▶ Stated goal
Continue the forum thread on reviving an old C# chess engine from its final post onward.

---------- Passage to read

Re: reviving old c# codebase engine, 0x88

Posted: Sat Mar 06, 2021 6:12 am
by spirch
and this is why you must always profile your app

full perft, proper, same as above, still depth 5
Image

now depth 6

Code: Select all

  A B C D E F G H
1 R N B Q K B N R  Kind of perft: Full Perft, doing all move/undo to the last depth
2 P P P P P P P P  Started 6 depths at 2021-03-06 00:11:17 finished at 2021-03-06 00:11:23
3 ■ ■ ■ ■ ■ ■ ■ ■  FEN: rnbqkbnr/pppppppp/8/8/8/8/PPPPPPPP/RNBQKBNR w KQkq -
4 ■ ■ ■ ■ ■ ■ ■ ■
5 ■ ■ ■ ■ ■ ■ ■ ■  Expected Moves   : 119,060,324
6 ■ ■ ■ ■ ■ ■ ■ ■  Total Moves Done : 119,060,324
7 p p p p p p p p  Time Taken       : 5,656ms
8 r n b q k b n r  Moves per second : 21,050,269
before my fix, it was about 3.5 millions instead of 21

Re: reviving old c# codebase engine, 0x88

Posted: Sat Mar 06, 2021 6:16 pm
by lithander
spirch wrote: Sat Mar 06, 2021 6:12 am before my fix, it was about 3.5 millions instead of 21
What did you fix?

Re: reviving old c# codebase engine, 0x88

Posted: Sun Mar 07, 2021 2:08 am
by spirch
lithander wrote: Sat Mar 06, 2021 6:16 pm
spirch wrote: Sat Mar 06, 2021 6:12 am before my fix, it was about 3.5 millions instead of 21
What did you fix?
if you look at first screenshot, you can see that there is about 81 million call to my pseudo move method but my perft didnt calculated these move

so it mean that after doing perft 5, my code ran the pseudo/legal move on depth 6 and ignoring the result which is bad/wrong

it should have been like my third screenshot, 3.3 millions call

the fix was finding where i had a missing "if" to stop looking up the move above the desired depth and implementing the proper "stop"

Re: reviving old c# codebase engine, 0x88

Posted: Sun Mar 07, 2021 2:26 am
by spirch
lithander wrote: Sat Mar 06, 2021 6:16 pm
spirch wrote: Sat Mar 06, 2021 6:12 am before my fix, it was about 3.5 millions instead of 21
What did you fix?
also, i saw your link in your signature, i don't know if you ever did a profiling run on your engine, here is one with peft 5 8-)

--------------------
---------- Records

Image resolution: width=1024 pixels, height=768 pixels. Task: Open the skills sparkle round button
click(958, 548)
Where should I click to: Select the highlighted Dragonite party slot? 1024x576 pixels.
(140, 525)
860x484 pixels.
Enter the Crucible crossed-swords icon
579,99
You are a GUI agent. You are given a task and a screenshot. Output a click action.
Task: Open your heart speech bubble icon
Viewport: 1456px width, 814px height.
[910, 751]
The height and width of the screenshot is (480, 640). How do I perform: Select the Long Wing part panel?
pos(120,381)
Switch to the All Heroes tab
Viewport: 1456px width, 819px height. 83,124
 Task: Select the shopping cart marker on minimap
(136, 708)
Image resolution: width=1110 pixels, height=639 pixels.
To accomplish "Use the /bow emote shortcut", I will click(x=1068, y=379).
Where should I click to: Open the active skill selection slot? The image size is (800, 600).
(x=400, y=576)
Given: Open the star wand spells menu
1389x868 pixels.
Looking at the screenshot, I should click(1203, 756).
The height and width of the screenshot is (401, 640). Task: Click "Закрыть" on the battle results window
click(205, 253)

--------------------

▶ Task result
Image

i don't know anything about the code but first thing i would say, remove the recursive call to perft, there is a cost there but you can also look at some hotspot and see if there anything to do there to optimize it

Re: reviving old c# codebase engine, 0x88

Posted: Sun Mar 07, 2021 11:24 am
by mvanthoor
spirch wrote: Sun Mar 07, 2021 2:26 am i don't know anything about the code but first thing i would say, remove the recursive call to perft, there is a cost there but you can also look at some hotspot and see if there anything to do there to optimize it
How would you do perft non-recursively? You could create a move list, and then on move one, generate a new move list and stick it in front of the first one. That way you could go breadth-first instead of depth-first, but that would not be faster. You still have to go through all the moves.

Re: reviving old c# codebase engine, 0x88

Posted: Sun Mar 07, 2021 12:50 pm
by lithander
spirch wrote: Sun Mar 07, 2021 2:26 am also, i saw your link in your signature, i don't know if you ever did a profiling run on your engine, here is one with peft 5 8-)

Image

i don't know anything about the code but first thing i would say, remove the recursive call to perft, there is a cost there but you can also look at some hotspot and see if there anything to do there to optimize it
Thanks for taking the time to look into my code! Much appreciated. What tool are you using for the profiling?

I'm using Visual Studio IDE and of course I did a few profiling runs every now and then. That my perft runs only at 10M Nodes/s is not any fault of the C# language but comes down to a few design decisions motivated by my pledge to write code that's simple and easy to understand.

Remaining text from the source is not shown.